Geboren wurde Peng in einem Dorf in der ostchinesischen Provinz Shandong. Mit 18 ging sie zur Volksbefreiungsarmee, wo ihr Gesangstalent entdeckt wurde. Im Militärmusikkorps avancierte sie schnell zum Star und war mit zwanzig Jahren bereits auf dem Olymp des chinesischen Propagandamusikbetriebs: CCTVs Neujahrsgala, die mittlerweile 700 Millionen Zuschauer anzieht. Zwölf Mal trat die Sopranistin im Rang eines Generalmajors dort auf und wurde in Umfragen mehrfach zu Chinas beliebtester Sängerin gewählt. Pengs Repertoire besteht vor allem aus patriotischer Erbauungsmusik: „Wer wird uns befreien? Die liebe Volksbefreiungsarmee“, singt sie etwa im „Lied vom Wäschewaschen“, das die Tibeter für ihre Zugehörigkeit zur Volksrepublik begeistern soll. „Der rettende Stern der Kommunistischen Partei! Die Armee und das Volk sind eine große Familie, und die Soldaten helfen uns beim Wäschewaschen.“

Auch das erste Date des Paares ist heute Teil der staatlichen Propaganda. Ernst, interessiert und klug sei ihr Xi vorgekommen, erzählte Peng später in Interviews: „Ich fand seine Kleidung altmodisch und einfach, und sein Gesicht sah älter aus als er war.“ Schon beim zweiten Treffen habe er ihr offenbart, dass er wenig Zeit für Familienleben haben werde, und tatsächlich verpasste er sechs Jahre später die Geburt der gemeinsamen Tochter, weil er einen Katastrophenschutzeinsatz leiten musste.
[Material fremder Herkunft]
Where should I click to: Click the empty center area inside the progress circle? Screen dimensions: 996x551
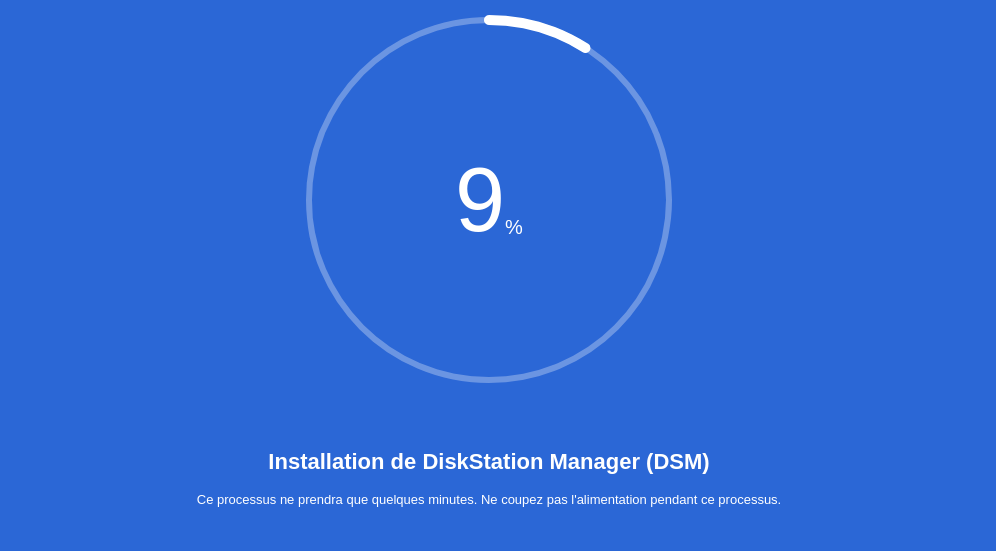(489, 300)
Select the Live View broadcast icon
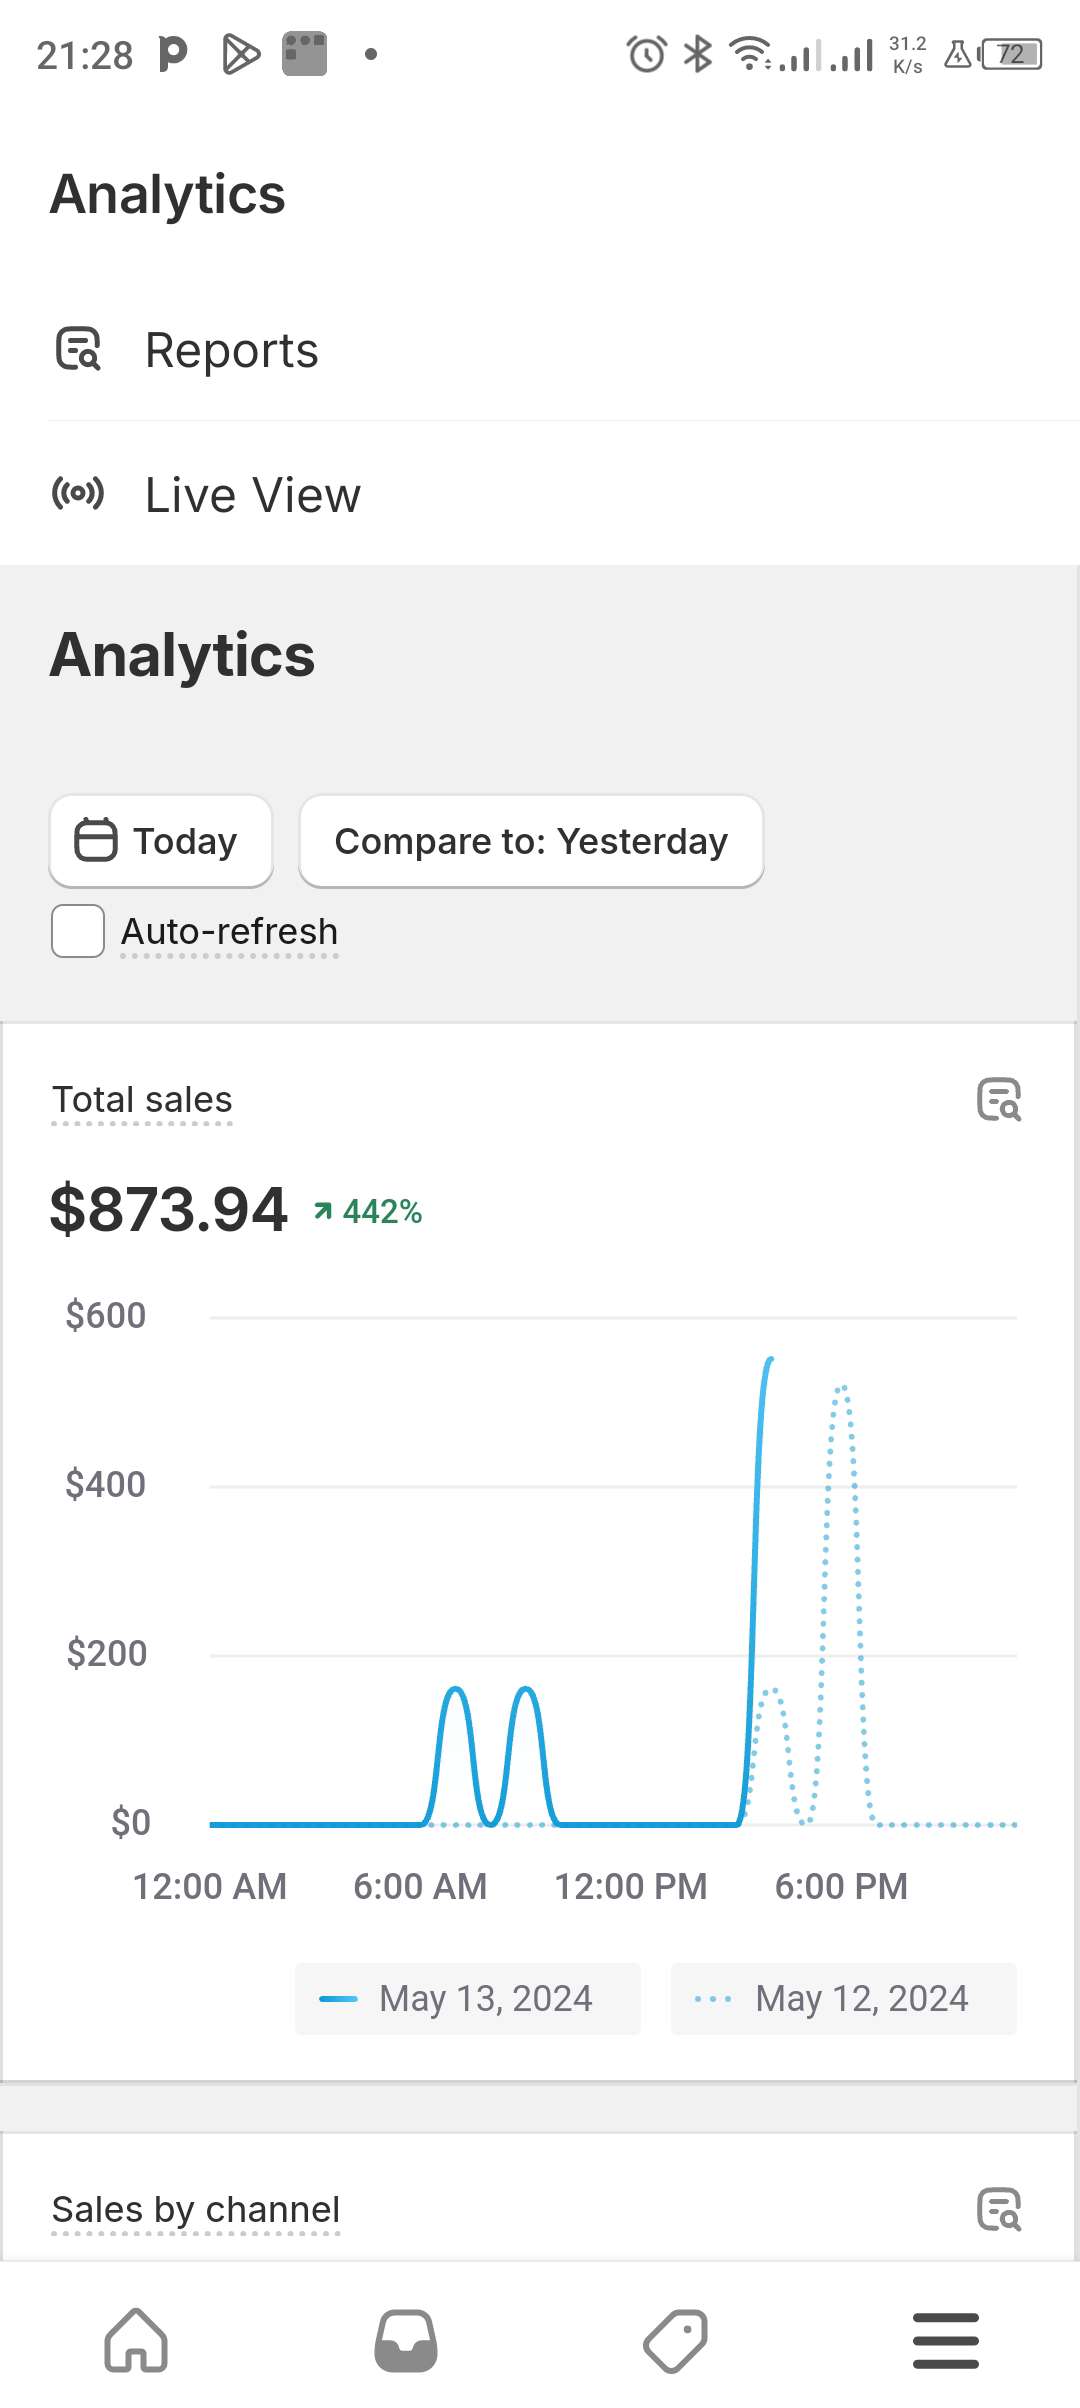 pyautogui.click(x=76, y=494)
Pengs Eltern sollen von der Wahl ihrer Tochter zunächst nicht angetan gewesen sein. Die Familie hatte unter der Kulturrevolution schwer gelitten und wollte nicht mit der Pekinger Nomenklatura verbandelt sein. Doch Xi habe die Vorbehalte schnell zerstreut und seine Schwiegereltern von seiner Aufrichtigkeit überzeugt. Dass solche Geschichten auch die breitere chinesische Öffentlichkeit für den künftigen Staatschef einnehmen sollen, liegt auf der Hand.
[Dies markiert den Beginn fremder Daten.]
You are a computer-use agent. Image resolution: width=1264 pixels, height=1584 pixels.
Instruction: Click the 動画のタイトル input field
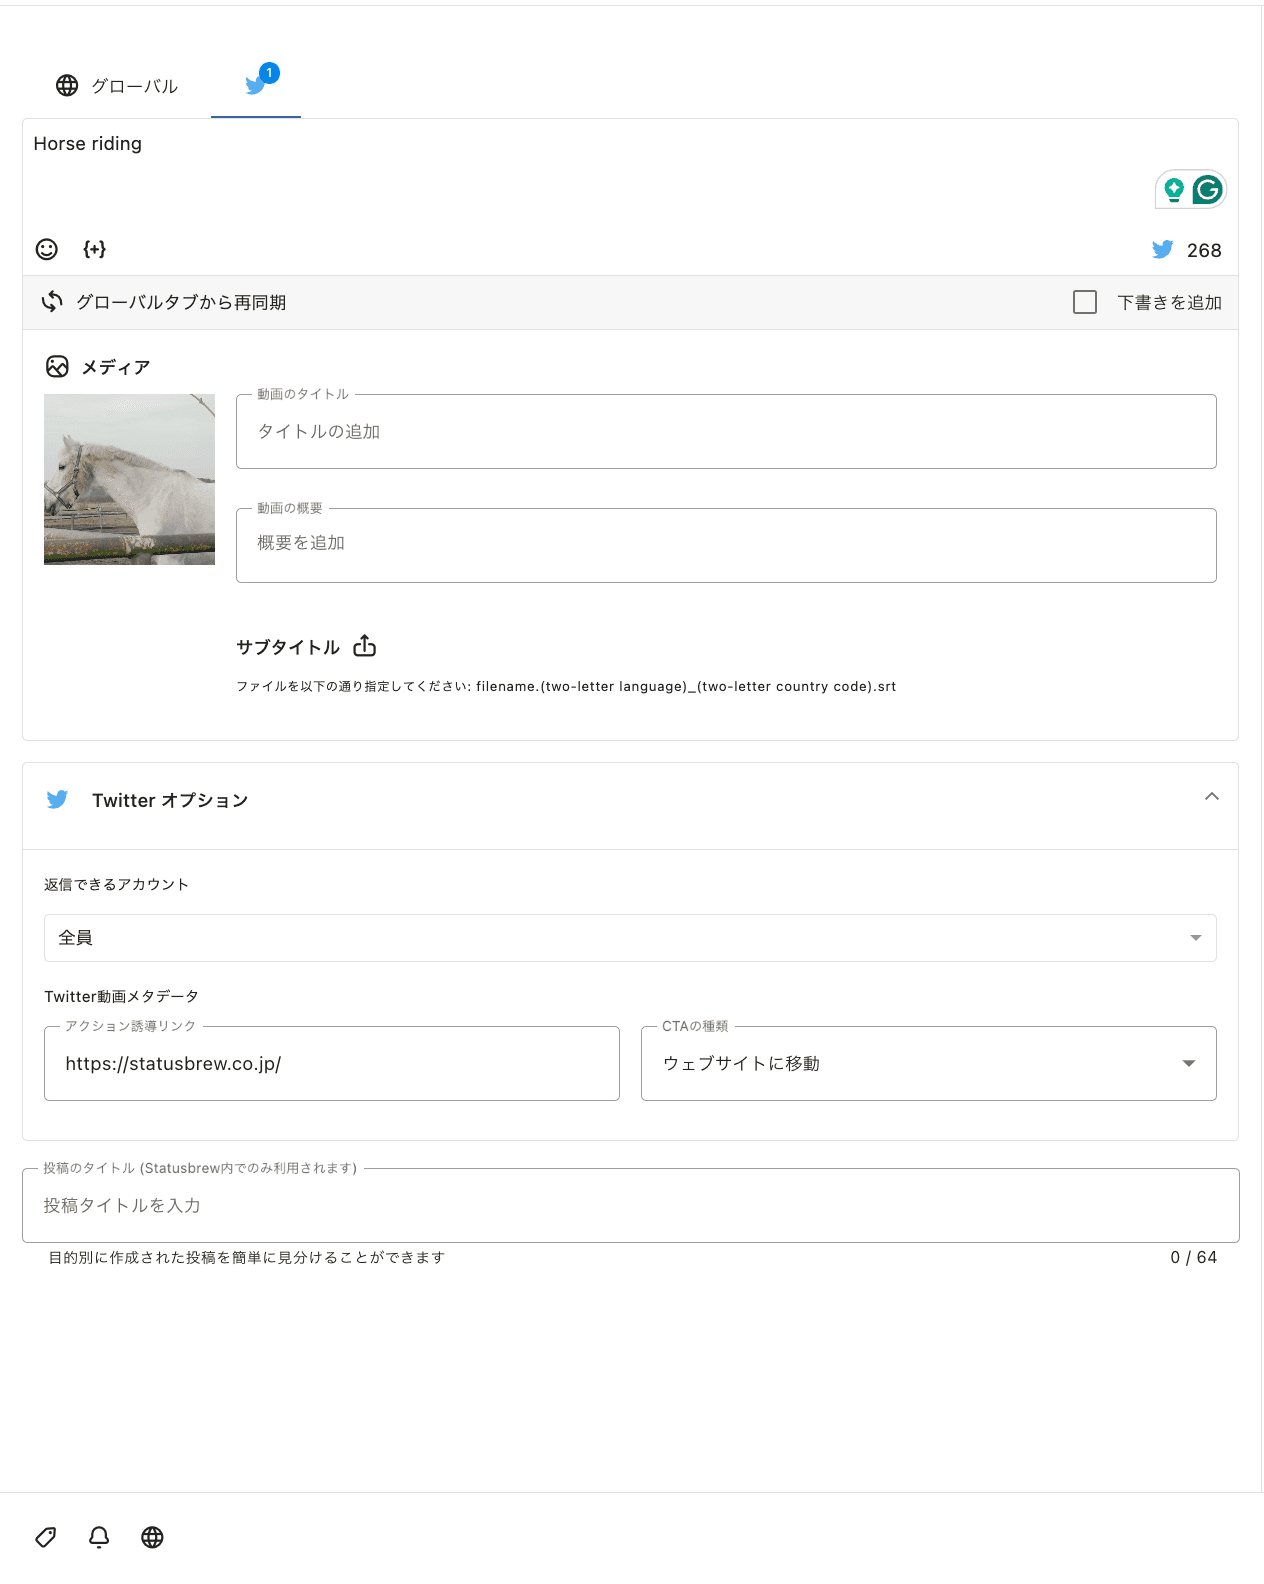tap(726, 432)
Obwohl sich viele Chinesen von ihren Politikern etwas mehr Glamour nach amerikanischem Vorbild wünschen dürften, bleibt abzuwarten, wie viel Medienpräsenz die First Lady tatsächlich bekommt. Denn dass Chinas Politiker ihre Gattinnen lieber zu Hause lassen, hat historische Gründe: Mao Zedongs letzter Ehefrau Jiang Qing wird verheerender Einfluss auf ihren Mann nachgesagt. Die revolutionsfanatische Schauspielerin war maßgeblich für die Gräuel der Kulturrevolution verantwortlich und wurde nach Maos Tod als Anführerin der sogenannten „Viererbande“ zu lebenslanger Haft verurteilt. 1991 beging sie Selbstmord.

Doch mehrere Jahrzehnte und ein Wirtschaftswunder später könnten die Chinesen es noch einmal mit einer charismatischen First Lady versuchen. In dieser Rolle muss Peng allerdings auch Spott abkönnen. Regimekritiker amüsieren sich, dass China nun ein ähnliches erstes Paar bekommt wie Nordkorea. Diktator Kim Jong-un ist auch mit einer Propagandasängerin liiert.